Extrait:
· · ·

C'est un peu pareil en Iran où tout le quartier débarque sans cesse chez vous. Une différence essentielle toutefois: les maisons, en Iran, sont entourées de hauts murs les dérobant entièrement à la vue.
Ou alors la société allemande où j'ai eu l'occasion de vivre un peu en appartement. J'ai vite compris qu'on s'y surveillait tous étroitement les uns les autres, que chacun y était spontanément le flic de l'autre. Gare à vous si vous n'avez pas passé avec suffisamment de soin l'aspirateur dans le couloir commun, si vous n'avez pas bien trié vos ordures ou laissé tomber un papier, si votre chien a aboyé un peu trop fort, si votre voiture est un peu sale ou mal garée. Vous serez immédiatement réprimandé et averti avant représailles. C'était d'autant plus difficile pour moi qu'on m'identifiait tout de suite comme une Slave avec tous les fantasmes associés en Allemagne.
Ça n'est évidemment vraiment pas comme ça en France. Est-ce que ça veut dire pour autant qu'on n'y a pas l'esprit "voyeur", qu'on se refuse à observer ses voisins ? Certes, on les épie beaucoup moins à travers leurs fenêtres mais on les observe néanmoins avec attention. Comme partout dans le monde, ils font l'objet des conversations domestiques, on recense leurs caractères distinctifs, on en parle en bien ou en mal. On voit en eux des amis mais souvent, aussi, des ennemis. Souvent, on se met à penser qu'ils ont une vie plus attrayante et plus facile que la nôtre et ça devient déstabilisant. Ça fiche même en l'air certains couples qui se sentent dévalorisés par la supposée "réussite" des voisins.
Mais justement, ce regard que l'on porte tous sur son entourage, sur ses voisins, peut-il s'analyser comme du simple voyeurisme ? Est-il une perversion condamnable ?
J'ai en fait l'impression que ce besoin que nous avons tous d'observer les autres est en fait profondément humain. Moi-même, je l'ai déjà raconté, j'aime bien prendre le métro ou le train, simplement pour regarder les autres, essayer, à partir de quelques détails, de les "comprendre" instantanément, m'amuser, à partir de là, à écrire le scénario de leur vie. Ou bien alors pourquoi fréquente-ton les cafés ? Très accessoirement pour y boire quelque chose mais plutôt pour y surprendre la conversation des autres, essayer de démêler le tableau de "la comédie humaine" avec toutes les intriques relationnelles qui s'y jouent. Ça explique aussi l'intérêt compulsif qu'on porte à Instagram et Facebook: On peut y "mater" les autres en toute quiétude.

· · ·

Segment de données:
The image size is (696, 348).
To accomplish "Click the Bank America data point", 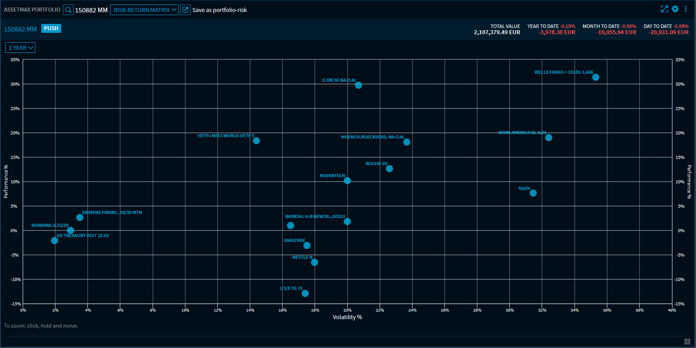I will tap(549, 138).
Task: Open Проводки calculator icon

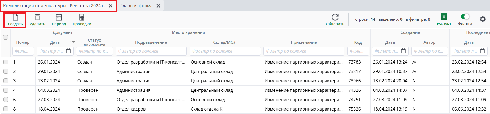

· · ·

Consigne 1: Dans l'extrait, relevez tous les manquements qui valent à un habitant d'immeuble une réprimande de ses voisins en Allemagne.
Consigne 2: D'après l'extrait, qu'est-ce qui différencie les maisons en Iran ?
Consigne 3: Prolongez l'extrait sur le regard que l'on porte à ses voisins, en partant de sa dernière phrase.
Les données ci-dessus n'ont aucun lien avec l'extrait.

Réponse 1:
- Ne pas avoir passé l'aspirateur avec suffisamment de soin dans le couloir commun
- Ne pas avoir bien trié ses ordures
- Avoir laissé tomber un papier
- Avoir un chien qui a aboyé un peu trop fort
- Avoir une voiture un peu sale ou mal garée

Réponse 2: Elles sont entourées de hauts murs qui les dérobent entièrement à la vue.

Réponse 3:
Se confronter aux autres est., en fait, essentiel à notre construction personnelle. Ça peut nous déstabiliser, bien sûr, mais ça nous rassure aussi. Ça nous permet de nous situer socialement, de nous auto-évaluer, de nous insérer dans le grand théâtre de la vie en société, de ses jeux et de ses apparences. Comprendre qu'on est tous acteurs de la grande comédie humaine, sincères et menteurs à la fois, c'est s'ouvrir à une vie scintillante et pleine d'allégresse.
Images Internet mais aussi tableau de Edward HOPPER (1882-1967) dont l’œuvre se construit largement sur ce regard, dénué de voyeurisme, porté sur l'autre. Deux photographies, également, de Yasmine Chatila.
J'ai également "recyclé" certaines de mes propres photographies (à Cracovie et en Ukraine) témoignant de mon intérêt pour les fenêtres. Je précise que la 9 est la façade du célèbre hôtel Savoy de Joseph Roth, le grand écrivain autrichien, à Brody (Ukraine) où il est né.
Un post empreint de subjectivité et plein de généralisations sans doute abusives (les uns sont comme ci et les autres comme ça). Tant pis ! J'espère surtout soulever quelques questions.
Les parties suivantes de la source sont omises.